Similar to most humans with obesity, diet-induced obese (DIO) mice have high leptin levels and fail to respond to the exogenous hormone, suggesting that their obesity is caused by leptin resistance, the pathogenesis of which is unknown. We found that leptin treatment reduced plasma levels of leucine and methionine, mTOR-activating ligands, leading us to hypothesize that chronic mTOR activation might reduce leptin signaling.
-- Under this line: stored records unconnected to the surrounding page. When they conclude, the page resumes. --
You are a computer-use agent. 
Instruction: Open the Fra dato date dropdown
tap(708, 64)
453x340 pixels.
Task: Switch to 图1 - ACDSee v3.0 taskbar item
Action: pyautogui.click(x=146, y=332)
Rapamycin, an mTOR inhibitor, reduced fat mass and increased leptin sensitivity in DIO mice but not in mice with defects in leptin signaling. Rapamycin restored leptin’s actions on POMC neurons and failed to reduce the weight of mice with defects in melanocortin signaling. mTOR activation in POMC neurons caused leptin resistance, whereas POMC-specific mutations in mTOR activators decreased weight gain of DIO mice. Thus, increased mTOR activity in POMC neurons is necessary and sufficient for the development of leptin resistance in DIO mice, establishing a key pathogenic mechanism leading to obesity.

Abstract Image

瘦素抵抗的细胞和分子基础
与大多数肥胖人类相似,饮食诱导肥胖(DIO)小鼠瘦素水平较高,且对外源性激素没有反应,这表明它们的肥胖是由瘦素抵抗引起的,其发病机制尚不清楚。我们发现,瘦素治疗降低了血浆亮氨酸和蛋氨酸水平,这是mTOR激活配体,这使我们假设慢性mTOR激活可能会降低瘦素信号传导。雷帕霉素,一种mTOR抑制剂,在DIO小鼠中减少脂肪量并增加瘦素敏感性,但在瘦素信号缺陷小鼠中没有。雷帕霉素恢复了瘦素对POMC神经元的作用,但未能减轻黑素皮质素信号缺陷小鼠的体重。mTOR在POMC神经元中的激活引起瘦素抵抗,而mTOR激活物的POMC特异性突变减少了DIO小鼠的体重增加。因此,POMC神经元中mTOR活性的增加对于DIO小鼠瘦素抵抗的发展是必要和充分的,从而建立了导致肥胖的关键致病机制。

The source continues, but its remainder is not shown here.